TASK PROMPT: Reproduce the lines of the material below word for word, from the line with "Youtube (779, 1226)" to the line with "district (483, 1106)", including both of those lines.

RECORDS TO PROCESS:
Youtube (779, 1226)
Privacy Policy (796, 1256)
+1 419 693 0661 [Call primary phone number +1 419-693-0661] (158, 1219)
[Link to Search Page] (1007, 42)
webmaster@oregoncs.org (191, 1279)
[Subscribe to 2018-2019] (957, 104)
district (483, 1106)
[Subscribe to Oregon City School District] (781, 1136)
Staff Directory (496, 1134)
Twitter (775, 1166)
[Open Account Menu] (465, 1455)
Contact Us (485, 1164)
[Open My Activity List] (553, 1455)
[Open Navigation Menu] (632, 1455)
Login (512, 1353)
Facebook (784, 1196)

--

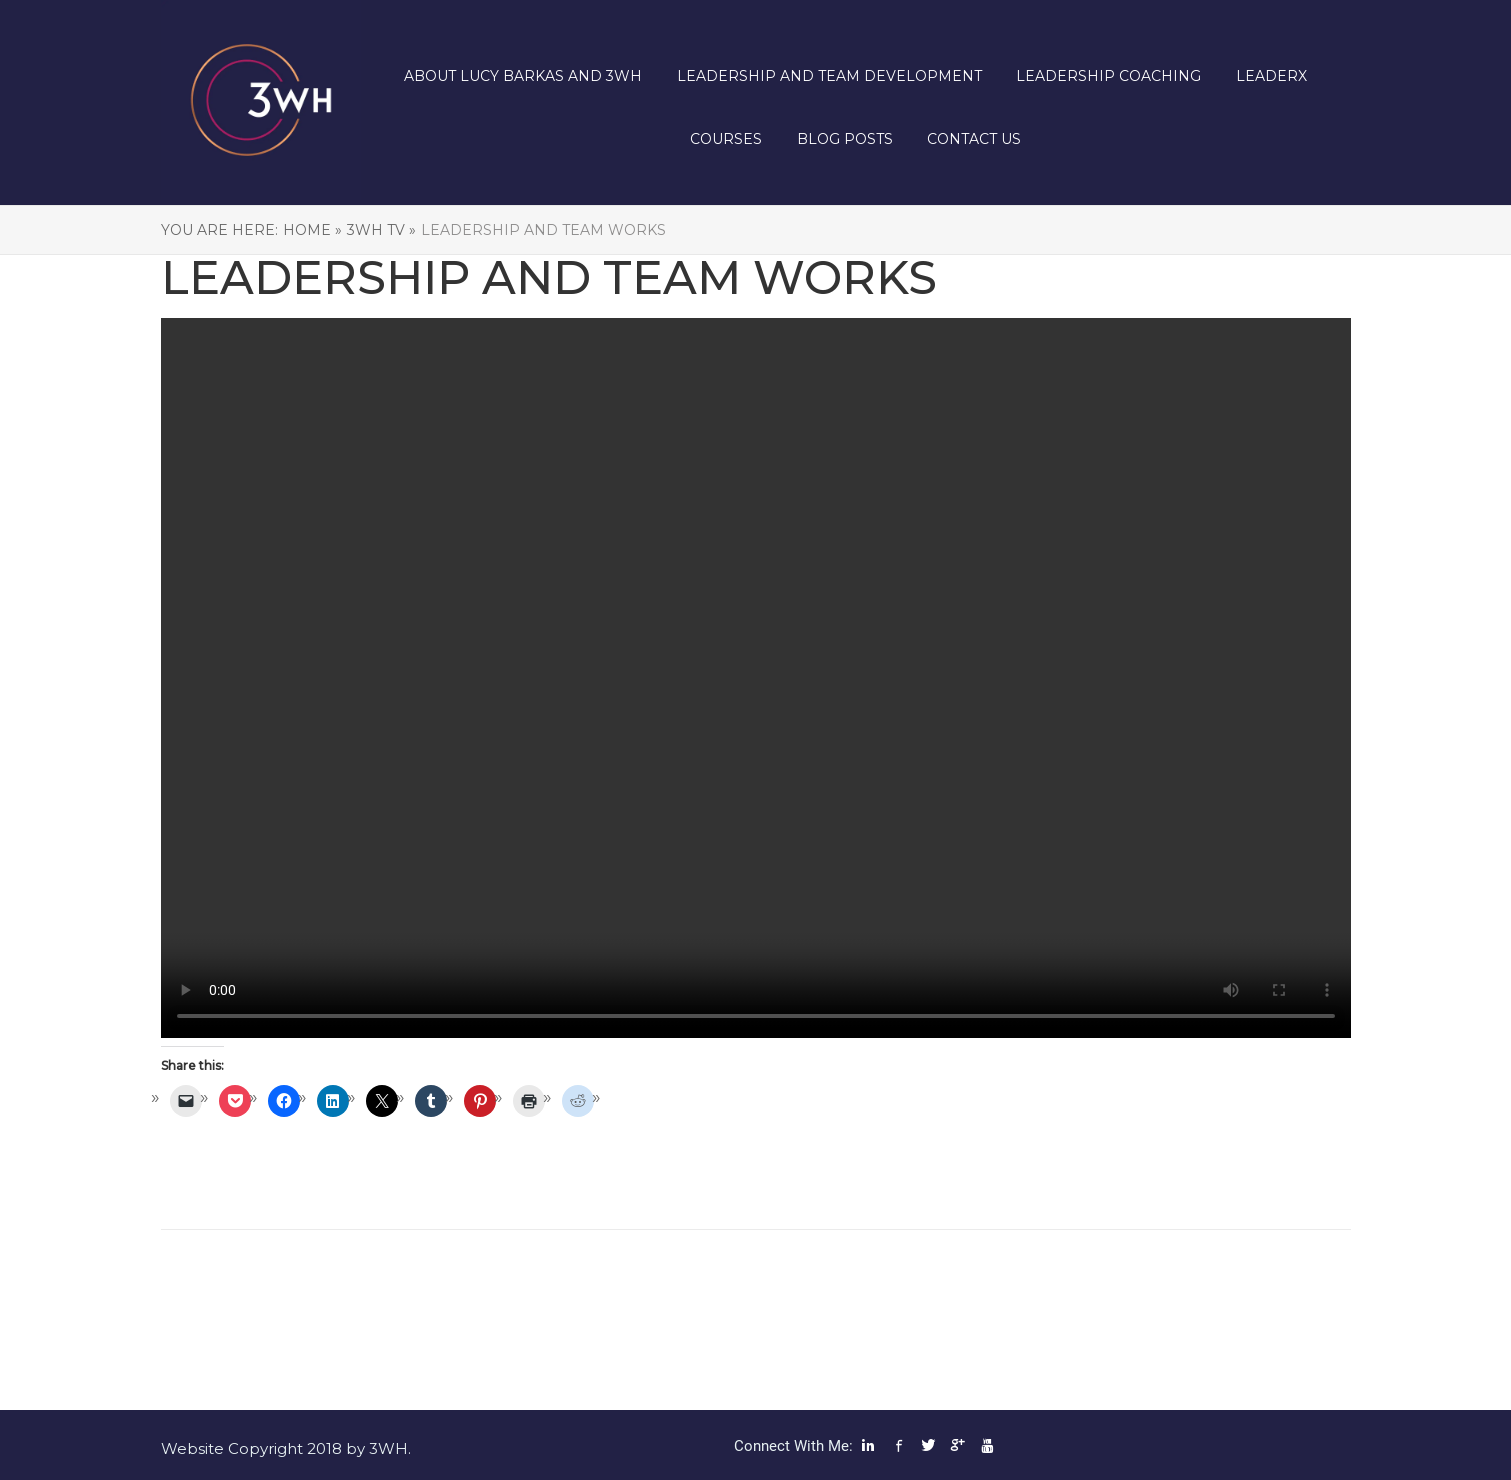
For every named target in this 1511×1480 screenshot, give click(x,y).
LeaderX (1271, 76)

...

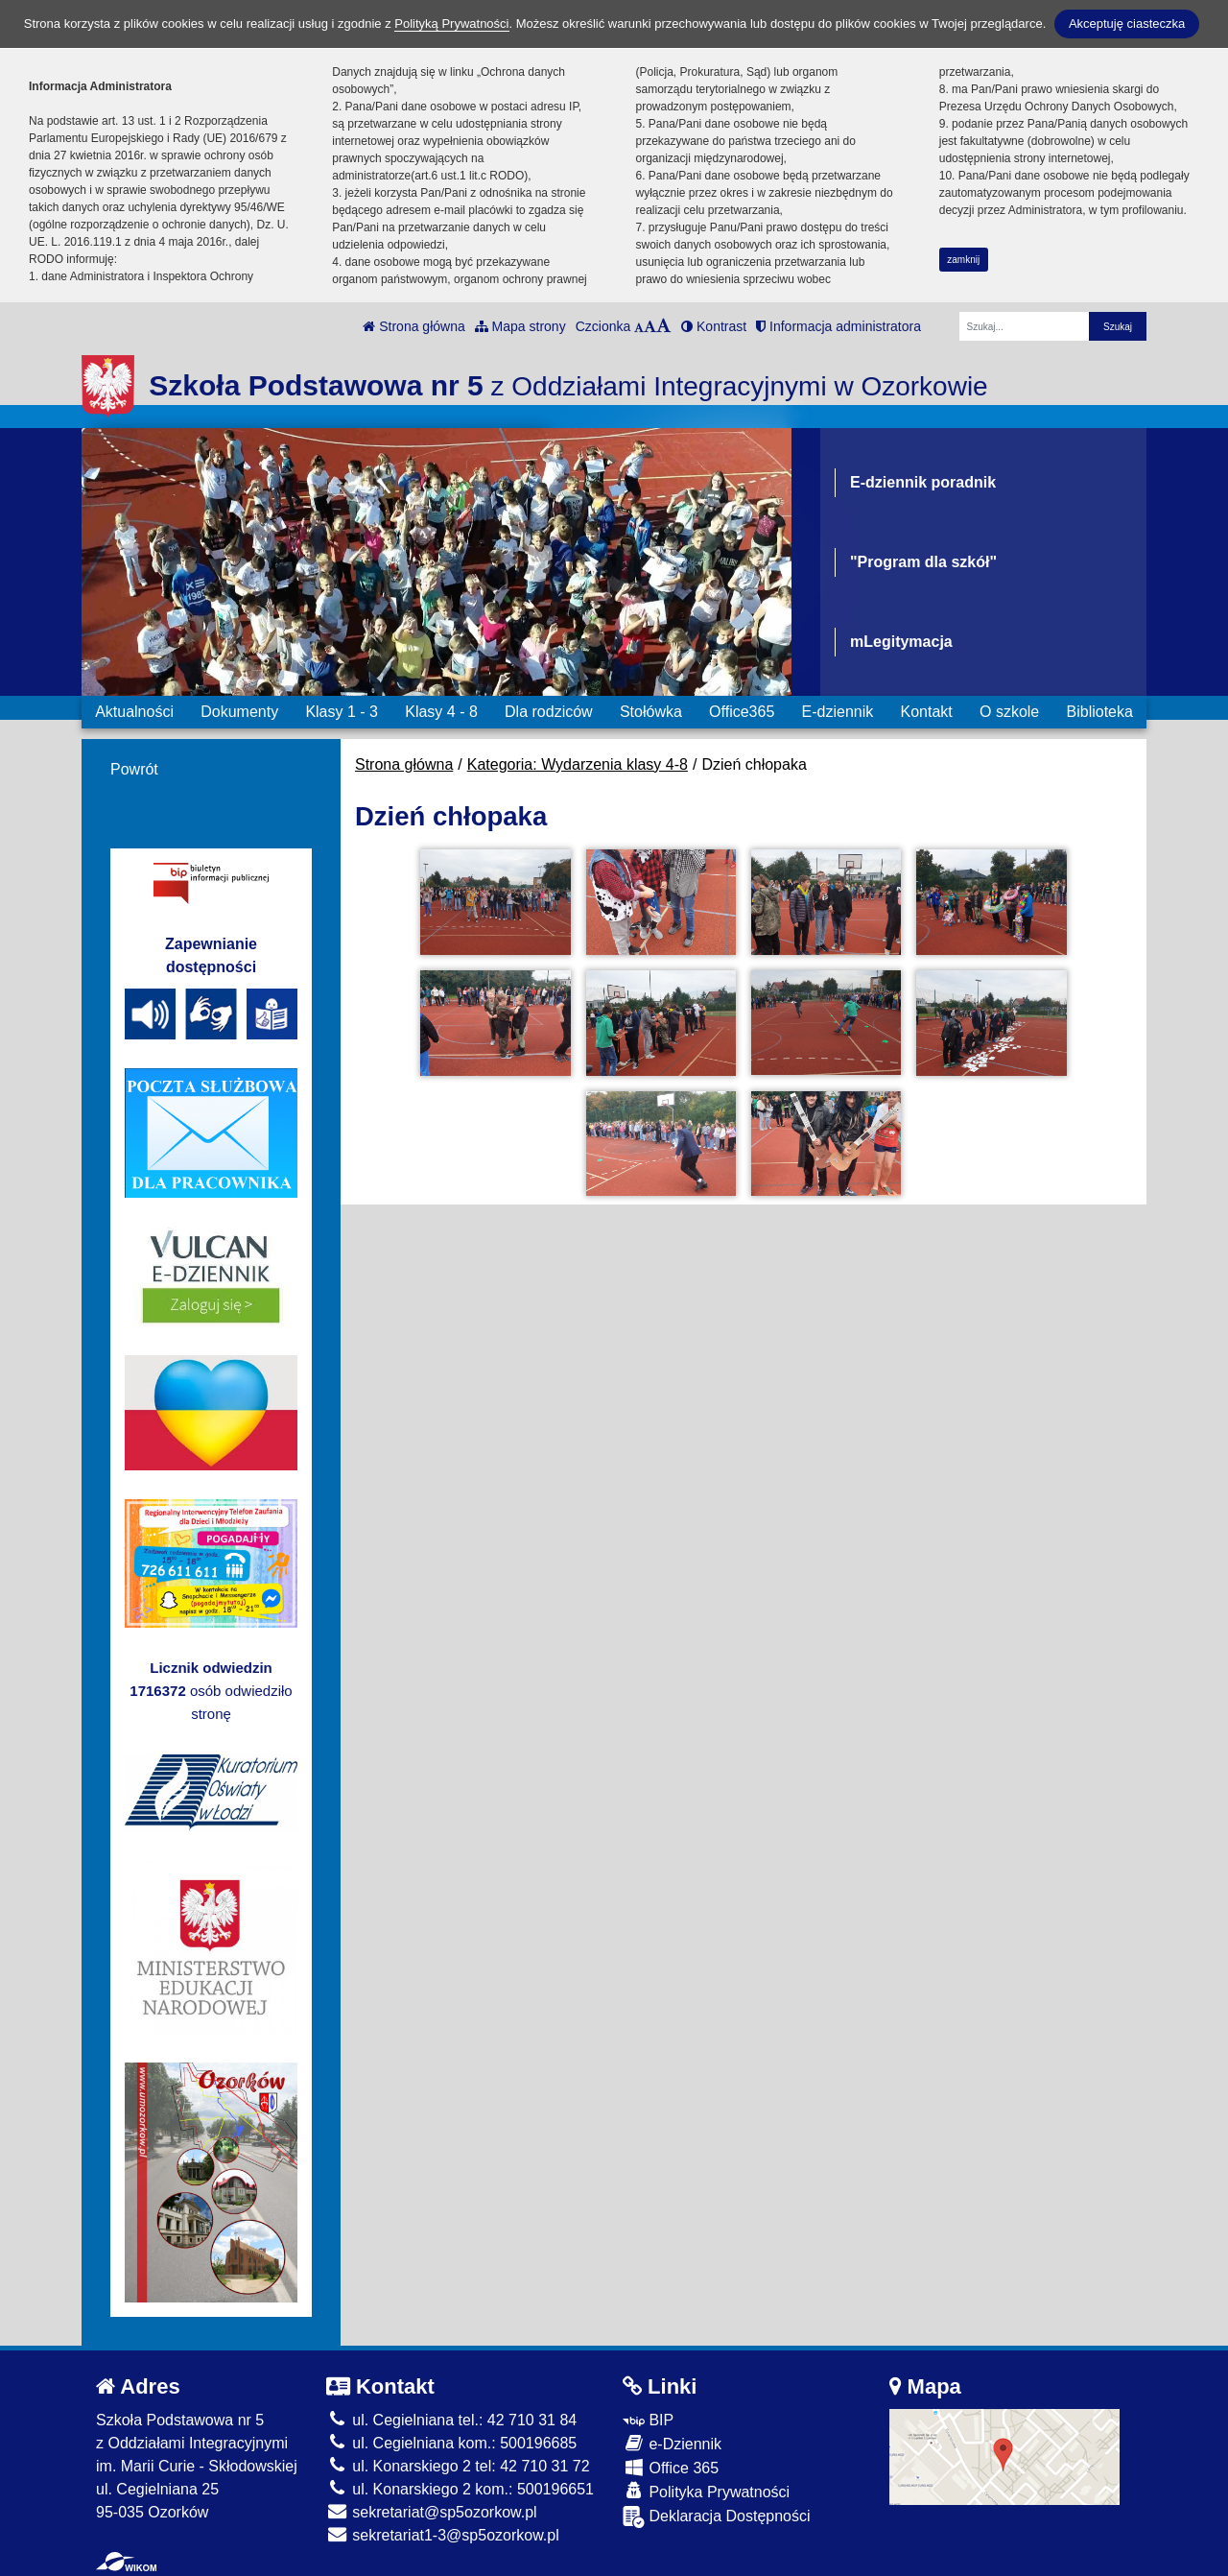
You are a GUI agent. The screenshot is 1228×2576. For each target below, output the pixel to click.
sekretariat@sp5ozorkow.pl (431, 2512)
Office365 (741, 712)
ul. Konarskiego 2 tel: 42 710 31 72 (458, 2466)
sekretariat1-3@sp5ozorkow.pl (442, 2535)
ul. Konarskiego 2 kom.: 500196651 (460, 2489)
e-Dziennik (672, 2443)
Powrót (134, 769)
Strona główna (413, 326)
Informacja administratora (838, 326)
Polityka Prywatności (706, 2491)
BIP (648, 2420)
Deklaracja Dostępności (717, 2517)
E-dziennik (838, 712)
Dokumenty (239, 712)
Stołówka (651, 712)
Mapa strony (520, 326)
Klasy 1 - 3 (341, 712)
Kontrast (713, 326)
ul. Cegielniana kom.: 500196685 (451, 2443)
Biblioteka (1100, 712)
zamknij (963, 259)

EXERCISE OUTPUT:
Youtube (779, 1226)
Privacy Policy (796, 1256)
+1 419 693 0661 [Call primary phone number +1 419-693-0661] (158, 1219)
[Link to Search Page] (1007, 42)
webmaster@oregoncs.org (191, 1279)
[Subscribe to 2018-2019] (957, 104)
district (483, 1106)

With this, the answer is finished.